*Your objective*
Rewrite the entries from the line with "At what coordinates should I click to accomplish: Click" to the line with "coord(222,161)", both included, and output only those lines. Multiply each click coordinate in the answers by 1.8 and round to the nearest whole number, with halves rounded up. Leave every other number, including the dimensions in the requests, as it is.

*Stored data*
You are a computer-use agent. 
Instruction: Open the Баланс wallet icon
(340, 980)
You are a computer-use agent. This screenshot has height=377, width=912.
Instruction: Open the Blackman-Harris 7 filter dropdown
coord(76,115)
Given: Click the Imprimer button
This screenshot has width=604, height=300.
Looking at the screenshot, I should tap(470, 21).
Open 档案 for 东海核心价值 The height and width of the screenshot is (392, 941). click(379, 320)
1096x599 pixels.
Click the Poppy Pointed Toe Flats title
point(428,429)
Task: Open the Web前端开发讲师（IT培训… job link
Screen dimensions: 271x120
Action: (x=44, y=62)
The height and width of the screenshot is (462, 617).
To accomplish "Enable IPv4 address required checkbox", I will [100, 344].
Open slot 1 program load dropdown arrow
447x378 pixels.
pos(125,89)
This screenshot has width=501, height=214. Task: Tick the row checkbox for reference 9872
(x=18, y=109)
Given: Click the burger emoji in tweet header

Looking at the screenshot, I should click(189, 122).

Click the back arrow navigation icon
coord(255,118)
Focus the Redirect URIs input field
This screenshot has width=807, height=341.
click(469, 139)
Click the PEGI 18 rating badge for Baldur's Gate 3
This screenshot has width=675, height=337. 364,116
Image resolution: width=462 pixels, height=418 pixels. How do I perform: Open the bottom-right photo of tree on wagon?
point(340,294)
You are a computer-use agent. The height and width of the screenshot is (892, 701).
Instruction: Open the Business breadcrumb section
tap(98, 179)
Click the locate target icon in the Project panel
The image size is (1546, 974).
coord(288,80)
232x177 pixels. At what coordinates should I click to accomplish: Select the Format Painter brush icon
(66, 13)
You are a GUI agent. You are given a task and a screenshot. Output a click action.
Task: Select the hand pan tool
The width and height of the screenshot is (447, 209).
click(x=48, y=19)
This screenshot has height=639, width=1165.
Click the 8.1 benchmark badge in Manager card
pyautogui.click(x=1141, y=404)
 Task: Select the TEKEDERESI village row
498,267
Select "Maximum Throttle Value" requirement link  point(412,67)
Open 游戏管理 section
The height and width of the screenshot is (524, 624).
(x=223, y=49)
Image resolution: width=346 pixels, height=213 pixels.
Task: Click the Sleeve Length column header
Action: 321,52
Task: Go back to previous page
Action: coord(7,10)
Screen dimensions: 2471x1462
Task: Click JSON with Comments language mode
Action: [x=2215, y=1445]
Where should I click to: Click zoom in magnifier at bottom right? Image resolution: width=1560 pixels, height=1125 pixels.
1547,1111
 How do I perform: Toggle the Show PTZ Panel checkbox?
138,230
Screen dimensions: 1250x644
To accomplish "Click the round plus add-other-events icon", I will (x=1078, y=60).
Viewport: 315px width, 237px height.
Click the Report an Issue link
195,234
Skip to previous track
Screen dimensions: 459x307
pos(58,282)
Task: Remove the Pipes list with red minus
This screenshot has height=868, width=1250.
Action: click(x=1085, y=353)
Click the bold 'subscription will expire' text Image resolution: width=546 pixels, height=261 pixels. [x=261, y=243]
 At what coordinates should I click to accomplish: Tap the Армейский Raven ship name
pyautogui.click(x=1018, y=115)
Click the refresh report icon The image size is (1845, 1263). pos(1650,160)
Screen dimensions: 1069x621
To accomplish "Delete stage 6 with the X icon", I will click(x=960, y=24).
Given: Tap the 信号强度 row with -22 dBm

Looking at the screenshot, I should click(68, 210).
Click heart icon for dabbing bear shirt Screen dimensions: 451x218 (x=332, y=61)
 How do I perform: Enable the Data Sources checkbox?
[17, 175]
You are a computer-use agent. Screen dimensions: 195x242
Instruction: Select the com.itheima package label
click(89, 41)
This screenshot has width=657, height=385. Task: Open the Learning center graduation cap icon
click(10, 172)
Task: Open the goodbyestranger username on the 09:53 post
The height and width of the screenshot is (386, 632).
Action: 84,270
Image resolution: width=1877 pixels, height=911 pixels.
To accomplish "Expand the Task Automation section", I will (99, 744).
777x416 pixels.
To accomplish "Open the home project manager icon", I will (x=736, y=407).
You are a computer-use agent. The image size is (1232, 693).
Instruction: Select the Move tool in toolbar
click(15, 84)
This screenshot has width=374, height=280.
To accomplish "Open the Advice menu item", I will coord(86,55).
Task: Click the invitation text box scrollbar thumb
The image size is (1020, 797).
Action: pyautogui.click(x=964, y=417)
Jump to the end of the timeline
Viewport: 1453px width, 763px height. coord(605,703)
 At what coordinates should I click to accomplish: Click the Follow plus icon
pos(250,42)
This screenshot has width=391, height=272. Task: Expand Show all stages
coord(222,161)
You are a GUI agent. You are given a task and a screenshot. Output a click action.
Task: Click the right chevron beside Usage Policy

*The response*
 At what coordinates should I click to accomplish: Click the Follow plus icon
pos(450,76)
This screenshot has width=391, height=272. Task: Expand Show all stages
coord(400,290)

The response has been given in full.